Hitler’s art on display

? The images of Adolf Hitler’s Third Reich forever will be linked with evil. The menace of the swastika, the perfect but intimidating columns of marching Nazi soldiers.

An exhibit at Williams College Museum of Art argues that it wasn’t a study of warfare, politics and military strategy that influenced the background and symbols for Hitler’s visions.

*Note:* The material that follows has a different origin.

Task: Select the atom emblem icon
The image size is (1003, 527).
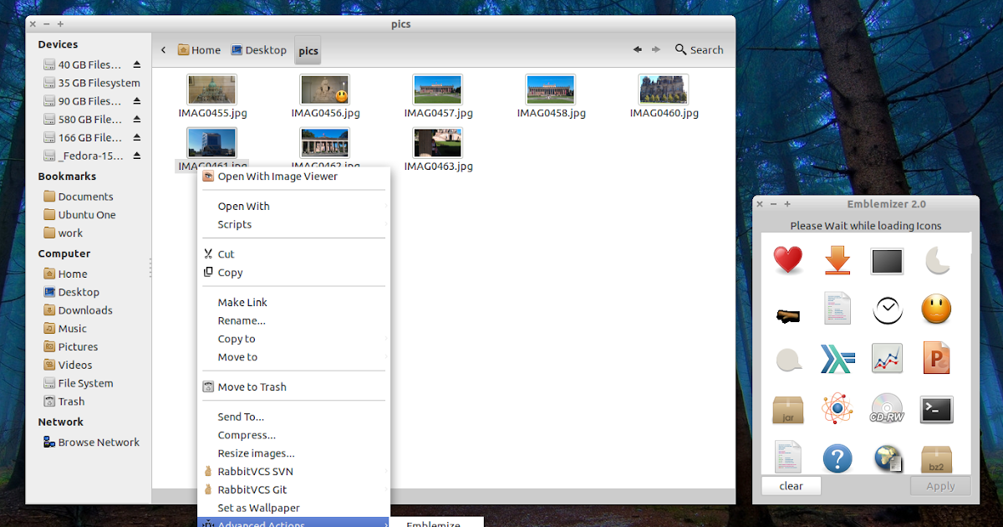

It was art: Wagner’s operas, the dark and simple work of German painters, Viennese architecture.

“Prelude to a Nightmare: Art, Politics, and Hitler’s Early Years in Vienna 1906-1913” traces the dictator’s artistic aspirations, disappointments and influences during his seven years in the Austrian city.

The exhibit uses about 275 paintings, posters and clips of film from Nazi rallies to illustrate art’s influence on Hitler. Displays of anti-Semitic pamphlets that circulated around Vienna in the early 1900s show that Hitler mimicked the pamphlets for his own propaganda decades later.

Two years after visiting Vienna for the first time, Hitler moved there in 1908 as a 19-year-old aspiring artist. Twice rejected from the city’s art academy, he drifted, staying in homeless shelters, attending operas and watching sessions of Parliament.

A friend encouraged him to sell his paintings mostly postcards and watercolors of Vienna landscapes some of which are displayed in the Williams exhibit. According to a memoir kept by the friend and on display at the exhibit, some of Hitler’s highest-paying and most loyal customers were Jews.